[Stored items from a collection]
* * *

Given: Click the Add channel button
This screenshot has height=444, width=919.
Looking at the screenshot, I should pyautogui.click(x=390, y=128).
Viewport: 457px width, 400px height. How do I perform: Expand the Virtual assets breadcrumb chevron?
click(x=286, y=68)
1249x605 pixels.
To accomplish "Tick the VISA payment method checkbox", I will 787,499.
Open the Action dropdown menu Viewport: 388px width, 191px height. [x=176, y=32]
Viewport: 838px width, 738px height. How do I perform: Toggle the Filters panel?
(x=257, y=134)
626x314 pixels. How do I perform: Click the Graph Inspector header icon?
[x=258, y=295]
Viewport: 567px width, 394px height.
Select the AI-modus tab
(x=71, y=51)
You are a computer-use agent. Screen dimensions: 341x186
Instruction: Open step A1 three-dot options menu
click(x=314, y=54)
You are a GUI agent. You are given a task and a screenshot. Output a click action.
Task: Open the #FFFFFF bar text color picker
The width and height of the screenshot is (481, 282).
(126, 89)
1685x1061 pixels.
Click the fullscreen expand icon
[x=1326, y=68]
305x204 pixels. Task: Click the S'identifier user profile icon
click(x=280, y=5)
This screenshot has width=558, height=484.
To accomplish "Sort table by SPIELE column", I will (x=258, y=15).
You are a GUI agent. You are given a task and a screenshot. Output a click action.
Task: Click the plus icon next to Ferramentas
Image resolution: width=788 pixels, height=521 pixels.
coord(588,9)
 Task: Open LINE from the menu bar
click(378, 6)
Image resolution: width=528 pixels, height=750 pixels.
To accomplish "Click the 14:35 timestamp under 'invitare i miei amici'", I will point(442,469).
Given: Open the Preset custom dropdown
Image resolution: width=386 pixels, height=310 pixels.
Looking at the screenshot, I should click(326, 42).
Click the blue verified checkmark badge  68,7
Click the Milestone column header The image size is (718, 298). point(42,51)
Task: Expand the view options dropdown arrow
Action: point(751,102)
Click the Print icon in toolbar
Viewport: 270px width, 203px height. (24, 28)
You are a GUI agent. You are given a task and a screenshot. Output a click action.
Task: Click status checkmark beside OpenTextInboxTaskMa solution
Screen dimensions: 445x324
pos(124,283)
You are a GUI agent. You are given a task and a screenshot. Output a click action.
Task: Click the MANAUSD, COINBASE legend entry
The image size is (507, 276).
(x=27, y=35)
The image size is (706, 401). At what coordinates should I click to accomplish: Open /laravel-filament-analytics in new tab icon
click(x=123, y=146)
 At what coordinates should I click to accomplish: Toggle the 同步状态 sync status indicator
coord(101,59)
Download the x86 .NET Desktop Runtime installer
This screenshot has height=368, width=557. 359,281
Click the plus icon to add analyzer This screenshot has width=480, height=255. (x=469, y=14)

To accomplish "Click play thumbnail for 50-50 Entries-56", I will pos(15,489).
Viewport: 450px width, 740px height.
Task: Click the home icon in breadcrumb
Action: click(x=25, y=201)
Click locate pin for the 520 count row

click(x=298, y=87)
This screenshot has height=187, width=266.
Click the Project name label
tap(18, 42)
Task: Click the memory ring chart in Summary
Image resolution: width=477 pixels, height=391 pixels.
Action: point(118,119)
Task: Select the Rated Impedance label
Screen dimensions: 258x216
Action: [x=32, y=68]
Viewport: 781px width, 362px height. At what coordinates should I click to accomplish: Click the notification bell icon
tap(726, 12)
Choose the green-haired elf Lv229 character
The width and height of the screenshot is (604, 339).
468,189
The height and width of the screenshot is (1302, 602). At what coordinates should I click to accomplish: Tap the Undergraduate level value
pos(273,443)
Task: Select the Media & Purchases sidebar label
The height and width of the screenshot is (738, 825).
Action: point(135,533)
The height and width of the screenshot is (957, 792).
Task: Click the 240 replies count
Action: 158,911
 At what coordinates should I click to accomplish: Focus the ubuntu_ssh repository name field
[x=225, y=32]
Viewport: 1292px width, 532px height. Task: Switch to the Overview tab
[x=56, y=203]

* * *

Transcribe all of the records above without altering anything.

Response to the exercise:
Given: Click the Add channel button
This screenshot has height=444, width=919.
Looking at the screenshot, I should pyautogui.click(x=390, y=128).
Viewport: 457px width, 400px height. How do I perform: Expand the Virtual assets breadcrumb chevron?
click(x=286, y=68)
1249x605 pixels.
To accomplish "Tick the VISA payment method checkbox", I will 787,499.
Open the Action dropdown menu Viewport: 388px width, 191px height. [x=176, y=32]
Viewport: 838px width, 738px height. How do I perform: Toggle the Filters panel?
(x=257, y=134)
626x314 pixels. How do I perform: Click the Graph Inspector header icon?
[x=258, y=295]
Viewport: 567px width, 394px height.
Select the AI-modus tab
(x=71, y=51)
You are a computer-use agent. Screen dimensions: 341x186
Instruction: Open step A1 three-dot options menu
click(x=314, y=54)
You are a GUI agent. You are given a task and a screenshot. Output a click action.
Task: Open the #FFFFFF bar text color picker
The width and height of the screenshot is (481, 282).
(126, 89)
1685x1061 pixels.
Click the fullscreen expand icon
[x=1326, y=68]
305x204 pixels. Task: Click the S'identifier user profile icon
click(x=280, y=5)
This screenshot has width=558, height=484.
To accomplish "Sort table by SPIELE column", I will (x=258, y=15).
You are a GUI agent. You are given a task and a screenshot. Output a click action.
Task: Click the plus icon next to Ferramentas
Image resolution: width=788 pixels, height=521 pixels.
coord(588,9)
 Task: Open LINE from the menu bar
click(378, 6)
Image resolution: width=528 pixels, height=750 pixels.
To accomplish "Click the 14:35 timestamp under 'invitare i miei amici'", I will point(442,469).
Given: Open the Preset custom dropdown
Image resolution: width=386 pixels, height=310 pixels.
Looking at the screenshot, I should click(326, 42).
Click the blue verified checkmark badge  68,7
Click the Milestone column header The image size is (718, 298). point(42,51)
Task: Expand the view options dropdown arrow
Action: point(751,102)
Click the Print icon in toolbar
Viewport: 270px width, 203px height. (24, 28)
You are a GUI agent. You are given a task and a screenshot. Output a click action.
Task: Click status checkmark beside OpenTextInboxTaskMa solution
Screen dimensions: 445x324
pos(124,283)
You are a GUI agent. You are given a task and a screenshot. Output a click action.
Task: Click the MANAUSD, COINBASE legend entry
The image size is (507, 276).
(x=27, y=35)
The image size is (706, 401). At what coordinates should I click to accomplish: Open /laravel-filament-analytics in new tab icon
click(x=123, y=146)
 At what coordinates should I click to accomplish: Toggle the 同步状态 sync status indicator
coord(101,59)
Download the x86 .NET Desktop Runtime installer
This screenshot has height=368, width=557. 359,281
Click the plus icon to add analyzer This screenshot has width=480, height=255. (x=469, y=14)

To accomplish "Click play thumbnail for 50-50 Entries-56", I will pos(15,489).
Viewport: 450px width, 740px height.
Task: Click the home icon in breadcrumb
Action: click(x=25, y=201)
Click locate pin for the 520 count row

click(x=298, y=87)
This screenshot has height=187, width=266.
Click the Project name label
tap(18, 42)
Task: Click the memory ring chart in Summary
Image resolution: width=477 pixels, height=391 pixels.
Action: point(118,119)
Task: Select the Rated Impedance label
Screen dimensions: 258x216
Action: [x=32, y=68]
Viewport: 781px width, 362px height. At what coordinates should I click to accomplish: Click the notification bell icon
tap(726, 12)
Choose the green-haired elf Lv229 character
The width and height of the screenshot is (604, 339).
468,189
The height and width of the screenshot is (1302, 602). At what coordinates should I click to accomplish: Tap the Undergraduate level value
pos(273,443)
Task: Select the Media & Purchases sidebar label
The height and width of the screenshot is (738, 825).
Action: point(135,533)
The height and width of the screenshot is (957, 792).
Task: Click the 240 replies count
Action: 158,911
 At what coordinates should I click to accomplish: Focus the ubuntu_ssh repository name field
[x=225, y=32]
Viewport: 1292px width, 532px height. Task: Switch to the Overview tab
[x=56, y=203]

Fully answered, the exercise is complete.